When I picked up Southern Magic, by Amy Boyles, and the nice protagonist’s life went down the crapper within the first chapter, I felt an immediate connection. Or perhaps it might be more accurate to say that, being reminded of my best friend and the many ordeals he has endured, I reflexively felt a strong interest in how this character would turn things around. What cleverness and determination would they show? I wanted to know.
I was left sadly disappointed, and my interest waned more and more with nearly every turn of the page, to the point I was largely skimming the last few chapters.
Southern Magic, as the first installment in Boyles’ Sweet Tea Witches Mysteries series, follows 25-year-old Pepper Dunn as she is plucked from a life that is falling apart – courtesy of the lies and betrayals of those around her – and introduced to a world of magic. Turns out, her mother was a witch, she has several living, loving relatives, and she has inherited her uncle’s rare ability to converse with animals, as well as the pet shop with which she can pair animals with witches as their familiars. Oh, and she’s accused of murdering the old miser who wanted to buy the shop from her because she happened to be the one to stumble onto the scene.
I gather that the series is a number of murder mysteries, which, considering there are twenty such mysteries, would indicate that there are twenty murders, which, for such a small town and a community of witches, seems a little on the steep side. But that, really, is the least of my complaints.
Let’s start with how absolutely useless Pepper is.
After getting knocked down so hard in the first chapter, I was all set to watch her get back on her feet. Instead, everything is handed to her. Heck, it’s practically shoved onto her despite how she (for some reason?) tries to evade it. She loses her dead-end job because of a jealous, lying, spiteful coworker, and she gets handed an entire pet shop, a very important and successful one, to own and run. She loses her home and her belongings without warning, courtesy of a foolish, short-sighted landlady who is unquestionably breaking the law by barring her without warning, and she gets handed a new home alongside a family she never knew, not to mention suddenly holding a beloved place in the community because, being a nice person, people like her. Her boyfriend prioritizes fantasy football over her, no matter what, and is probably cheating on her, so here comes Mr.

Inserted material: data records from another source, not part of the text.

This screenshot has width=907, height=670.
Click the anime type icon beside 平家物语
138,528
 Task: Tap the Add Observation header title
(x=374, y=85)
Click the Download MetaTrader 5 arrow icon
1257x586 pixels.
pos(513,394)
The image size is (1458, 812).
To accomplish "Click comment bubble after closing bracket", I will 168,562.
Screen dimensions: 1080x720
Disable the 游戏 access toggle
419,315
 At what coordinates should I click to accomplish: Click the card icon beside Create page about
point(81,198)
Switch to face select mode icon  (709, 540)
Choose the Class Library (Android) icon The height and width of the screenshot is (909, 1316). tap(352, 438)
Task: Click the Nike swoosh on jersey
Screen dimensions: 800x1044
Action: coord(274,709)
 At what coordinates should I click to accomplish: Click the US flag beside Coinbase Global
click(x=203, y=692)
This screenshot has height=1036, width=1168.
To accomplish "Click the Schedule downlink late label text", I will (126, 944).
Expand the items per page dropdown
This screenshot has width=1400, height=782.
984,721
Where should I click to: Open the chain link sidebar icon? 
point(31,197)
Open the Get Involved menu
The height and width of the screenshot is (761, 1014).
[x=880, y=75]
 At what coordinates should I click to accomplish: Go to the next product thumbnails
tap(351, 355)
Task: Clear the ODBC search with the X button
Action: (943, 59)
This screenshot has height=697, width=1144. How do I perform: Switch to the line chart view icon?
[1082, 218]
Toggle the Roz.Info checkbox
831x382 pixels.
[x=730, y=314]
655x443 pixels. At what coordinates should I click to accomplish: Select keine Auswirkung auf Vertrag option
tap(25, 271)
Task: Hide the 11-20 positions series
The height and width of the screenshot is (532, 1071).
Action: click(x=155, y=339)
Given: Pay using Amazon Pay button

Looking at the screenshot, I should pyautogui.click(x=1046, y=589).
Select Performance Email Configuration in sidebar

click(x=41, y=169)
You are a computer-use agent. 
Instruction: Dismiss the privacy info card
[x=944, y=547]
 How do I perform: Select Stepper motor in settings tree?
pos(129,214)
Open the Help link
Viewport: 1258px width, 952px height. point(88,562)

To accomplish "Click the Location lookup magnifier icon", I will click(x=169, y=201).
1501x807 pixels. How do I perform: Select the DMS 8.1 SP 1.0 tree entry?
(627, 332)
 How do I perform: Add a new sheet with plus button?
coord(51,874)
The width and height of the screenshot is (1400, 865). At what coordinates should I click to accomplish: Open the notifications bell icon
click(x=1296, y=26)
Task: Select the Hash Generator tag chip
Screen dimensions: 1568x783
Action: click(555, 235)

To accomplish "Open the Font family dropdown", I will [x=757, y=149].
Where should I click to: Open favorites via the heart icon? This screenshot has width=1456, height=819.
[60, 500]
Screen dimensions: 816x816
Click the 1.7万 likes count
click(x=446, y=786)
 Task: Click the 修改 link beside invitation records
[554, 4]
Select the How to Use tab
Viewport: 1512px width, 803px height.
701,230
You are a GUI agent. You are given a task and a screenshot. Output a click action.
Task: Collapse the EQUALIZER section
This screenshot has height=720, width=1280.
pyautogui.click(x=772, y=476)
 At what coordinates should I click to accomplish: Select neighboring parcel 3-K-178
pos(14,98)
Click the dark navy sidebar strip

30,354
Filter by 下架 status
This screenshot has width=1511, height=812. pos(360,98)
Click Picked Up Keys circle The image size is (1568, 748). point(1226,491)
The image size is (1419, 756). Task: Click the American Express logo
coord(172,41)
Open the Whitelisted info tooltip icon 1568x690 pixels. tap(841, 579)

Sexy, the handsome, most-eligible-bachelor-in-town, powerful, protective, helpful, private eye, with whom there is a great deal of (quite-literally-unbelievable) chemistry. Any time she is endangered, she is saved. She solves nothing, she accomplishes nothing, she saves no one, she always gets her way no matter how stupid it is, and so on and so forth.
Sound a bit annoying as a lead character?

Hermione is unimpressed.
Oh, the author tries to make Pepper all sassy and independent and all that, but seriously? There are far too many details to go into, but suffice to say all credulity was strained far beyond the breaking point. My favorite example, however, for how useless both she and her sexy PI friend were was in a scene where they hear the footsteps of someone, perhaps the murderer, nearby, and so they dive under a desk to stay out of sight. But though they can hear the steps of this person clearly, this person can’t hear them as they are arguing back and forth, with a possible murderer within reach, for no better reason than to try and claim the last word. That was just vastly stupid. Topped off with how the one piece of critical evidence they have – aka, the one thing they need to actually keep safe – gets taken from them while they’re whisper-arguing their sexual tension to the point where they kiss. Good grief!
That pretty well summarizes the state of almost everything in this book. The characters just fill generic roles, the plot happens just because, there isn’t much in the way of themes to address, and everything about the town and the magic and such was just kind of… there. For some reason.
…and what was the whole thing with riding skillets instead of brooms?! What kind of nonsensical detail is that?
Oh, and a small, personal disappointment, because I am petty: the people who wronged Pepper at the start could have gotten a little due comeuppance, but they were practically forgotten by the end, despite how one of them cost Pepper her job and another still had all her belongings.
Obviously, I did not much enjoy this book. Which is a shame, considering how relatively clean it is, and everything else it could have been and done. We could have had an enchanting tale of love, family, and second chances. The murder mystery wouldn’t even be needed at that point, but if the characters had at least acted with a fair bit of intelligence, then it could have at least added some real flavor to the plot. Instead of inexplicably forcing her way onto the investigation (because she’s both a suspect and a pet shop owner), Pepper could simply have inadvertently gained some critical piece of evidence (that did not need to be deliberately withheld in some way) and been targeted for it, giving her a chance to overcome some physical danger herself instead of always needing to be saved just because she was in the wrong place at the wrong time. That would speak to her determination and the strength of her character as she took an unusual opportunity and actually made a new life for herself by her own will.
Alas, we just got some cheaply hacked and poorly executed splicing of crime dramas, sitcoms/romcoms, and Harry Potter. I can’t even say that this was a good kids’ book, it was so poorly written.
Rating: 3 stars out of 10.
Grade: F.

Aslan represents my feelings about this series rather well.